● Page excerpt:
In addition, the new culture medium and the old culture medium may
be partially mixed with each other in the boundary between the new
culture medium and the old culture medium. Therefore, the valve 226
between the second outflow port 222 and the curved flow path 223
and the valve 225 between the curved flow path 223 and the second
inflow port 221 are respectively opened. The curved flow path 223
is pressurized from the side of the second outflow port 222 by the
pressurization pump. The new culture medium accommodated at the
side of the second inflow port 221 of the curved flow path 223 and
the mixture of the new culture medium and the old culture medium
are pushed out and discharged from the second inflow port 221 to
the outside. After the entire culture medium containing the new
culture medium is discharged from the second inflow port 221, the
pressurization performed by the pressurization pump is stopped.
[0107] Subsequently, as shown in FIG. 10B, the culture medium
analysis part 106 is connected to the second inflow port 221 of the
cartridge for culture medium replacement use 200. Thereafter, in a
state in which the valve 226 between the second outflow port 222
and the curved flow path 223 and the valve 225 between the curved
flow path 223 and the second inflow port 221 are respectively
opened, the curved flow path 223 is again pressurized again from
the side of the second outflow port 222 by the pressurization pump.
As a result, the old culture medium in the curved flow path 223 is
pushed out from the second inflow port 221 toward the culture
medium analysis part 106 and is collected. The culture medium
analysis part 106 analyzes the components of the old culture medium
thus collected. The valve driving mechanism 249 is installed in the
culture medium collection part 104. The valves 225 and 226 operated
here are opened and closed by the valve driving mechanism 249.
[0108] Subsequently, as shown in FIG. 4, by means of the cartridge
conveying part 109, the cartridge for culture medium replacement
use 200 is separated from the culture medium collection part 104
and the culture medium analysis part 106 and is moved to the flow
path cleaning part 105.
[0109] In the flow path cleaning part 105, as shown in FIG. 11A, a
cleaning liquid storage container 105a is coupled to the first
inflow port 211 and the second outflow port 222 of the cartridge
for culture medium replacement use 200 via a three-way valve 105b.
Subsequently, as shown in FIG. 11B, the valve 215 between the first
inflow port 211 and the liquid storage chamber 213 and the valve
217 between the liquid storage chamber 213 and the ventilation port
214 are respectively opened. On the other hand, the valve 216
between the liquid storage chamber 213 and the first outflow port
212 is closed. In this state, the cleaning liquid storage container
105a and the first inflow port 211 are brought into communication
with each other by the three-way valve 105b so that a cleaning
liquid is supplied from the cleaning liquid storage container 105a
via the first inflow port 211. Since the valve 216 between the
liquid storage chamber 213 and the first outflow port 212 is
closed, the supplied cleaning liquid is retained inside the liquid
storage chamber 213. After the liquid storage chamber 213 is filled
with the cleaning liquid, the flow path between the cleaning liquid
storage container 105a and the first inflow port 211 is closed by
the three-way valve 105b.

● Exercise requirements:
1 - In the page excerpt, what opens and closes valves 225 and 226?
2 - Quote the page excerpt from "As a result, the" up to and including "driving mechanism 249.".

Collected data

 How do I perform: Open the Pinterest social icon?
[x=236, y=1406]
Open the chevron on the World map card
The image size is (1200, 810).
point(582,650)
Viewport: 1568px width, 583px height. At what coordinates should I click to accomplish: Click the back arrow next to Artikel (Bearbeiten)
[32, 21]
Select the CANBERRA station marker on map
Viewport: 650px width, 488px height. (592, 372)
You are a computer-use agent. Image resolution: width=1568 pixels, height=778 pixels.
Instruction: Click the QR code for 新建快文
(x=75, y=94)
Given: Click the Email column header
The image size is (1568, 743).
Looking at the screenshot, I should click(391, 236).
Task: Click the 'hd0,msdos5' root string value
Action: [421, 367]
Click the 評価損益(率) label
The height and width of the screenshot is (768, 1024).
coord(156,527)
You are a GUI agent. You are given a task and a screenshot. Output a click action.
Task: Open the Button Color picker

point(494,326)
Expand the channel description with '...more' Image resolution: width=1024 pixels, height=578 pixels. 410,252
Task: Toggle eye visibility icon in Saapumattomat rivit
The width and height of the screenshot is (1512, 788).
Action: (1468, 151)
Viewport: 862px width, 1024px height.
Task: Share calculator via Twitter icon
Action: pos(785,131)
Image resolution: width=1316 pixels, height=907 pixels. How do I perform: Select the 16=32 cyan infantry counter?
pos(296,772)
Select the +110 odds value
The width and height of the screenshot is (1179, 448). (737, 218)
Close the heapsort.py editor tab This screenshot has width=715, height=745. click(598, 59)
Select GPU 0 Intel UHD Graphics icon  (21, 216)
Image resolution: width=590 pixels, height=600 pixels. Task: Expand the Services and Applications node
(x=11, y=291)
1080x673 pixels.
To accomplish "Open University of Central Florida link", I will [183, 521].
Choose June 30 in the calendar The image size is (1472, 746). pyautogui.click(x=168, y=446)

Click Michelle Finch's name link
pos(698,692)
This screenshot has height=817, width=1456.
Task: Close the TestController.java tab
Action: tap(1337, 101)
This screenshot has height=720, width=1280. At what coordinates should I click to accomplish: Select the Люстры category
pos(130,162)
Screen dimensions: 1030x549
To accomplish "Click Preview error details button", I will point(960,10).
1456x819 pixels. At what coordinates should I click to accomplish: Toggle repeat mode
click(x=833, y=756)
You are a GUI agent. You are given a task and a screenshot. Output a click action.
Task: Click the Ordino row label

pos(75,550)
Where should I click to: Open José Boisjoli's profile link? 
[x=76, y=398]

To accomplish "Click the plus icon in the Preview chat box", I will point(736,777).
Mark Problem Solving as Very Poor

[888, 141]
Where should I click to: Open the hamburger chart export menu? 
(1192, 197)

● Outputs by task:
1 - The valve driving mechanism 249.

2 -
As a result, the old culture medium in the curved flow path 223 is
pushed out from the second inflow port 221 toward the culture
medium analysis part 106 and is collected. The culture medium
analysis part 106 analyzes the components of the old culture medium
thus collected. The valve driving mechanism 249 is installed in the
culture medium collection part 104. The valves 225 and 226 operated
here are opened and closed by the valve driving mechanism 249.